Top of Data for review

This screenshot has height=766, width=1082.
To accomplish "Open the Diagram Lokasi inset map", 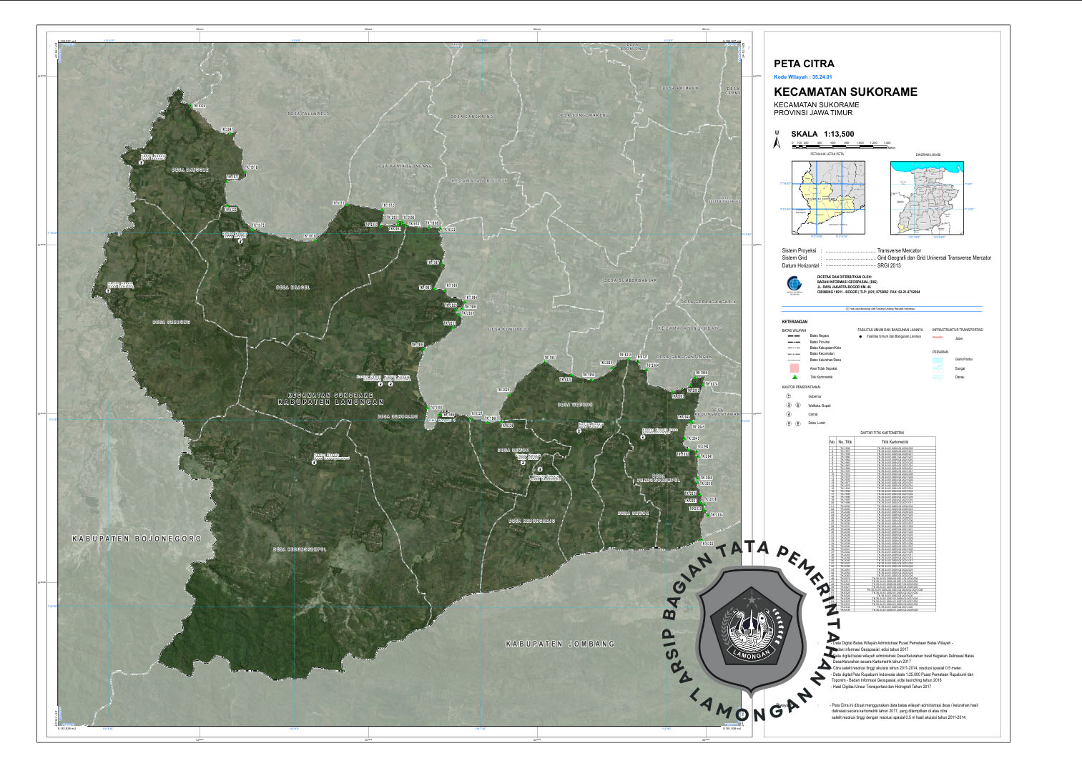I will pos(927,197).
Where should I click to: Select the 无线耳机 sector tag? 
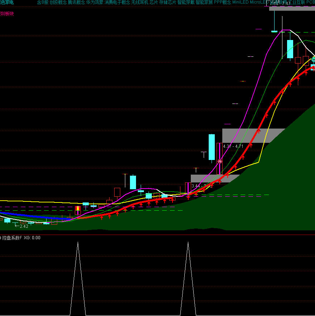pos(140,2)
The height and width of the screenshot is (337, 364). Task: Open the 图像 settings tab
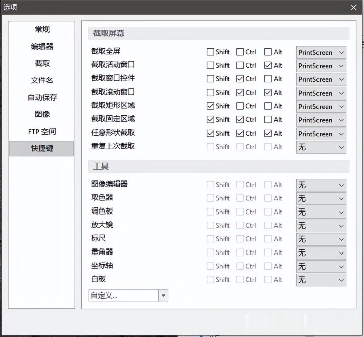[42, 114]
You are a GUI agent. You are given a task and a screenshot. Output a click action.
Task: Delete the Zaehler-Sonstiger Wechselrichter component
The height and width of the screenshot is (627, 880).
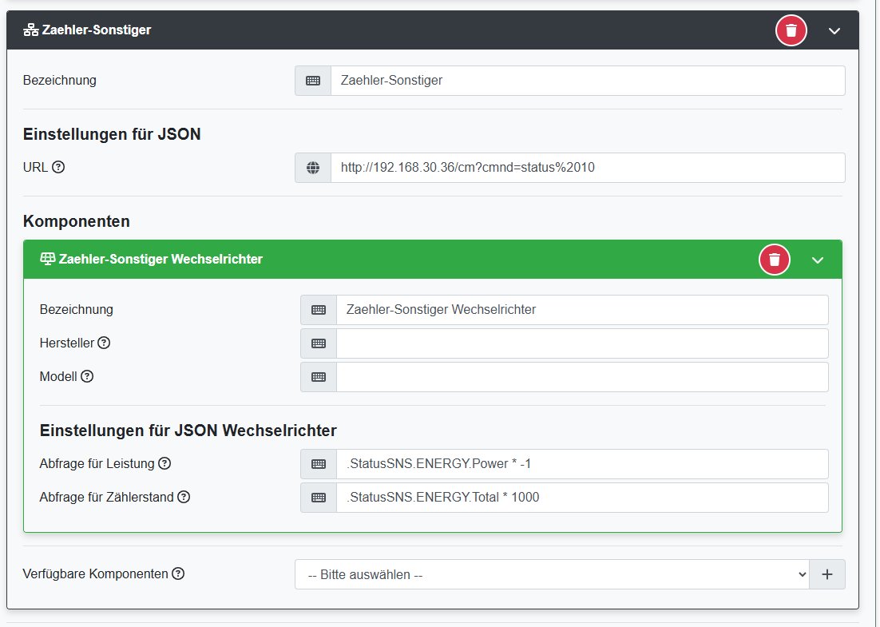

Bottom of Data for review

Exercise details
From the line containing "The height and width of the screenshot is (337, 364)." down to the last line of the records above, repeat every line exactly and nothing else, dropping any pictures.

Exercise output
The height and width of the screenshot is (337, 364). Task: Open the 图像 settings tab
[42, 114]
You are a GUI agent. You are given a task and a screenshot. Output a click action.
Task: Delete the Zaehler-Sonstiger Wechselrichter component
The height and width of the screenshot is (627, 880).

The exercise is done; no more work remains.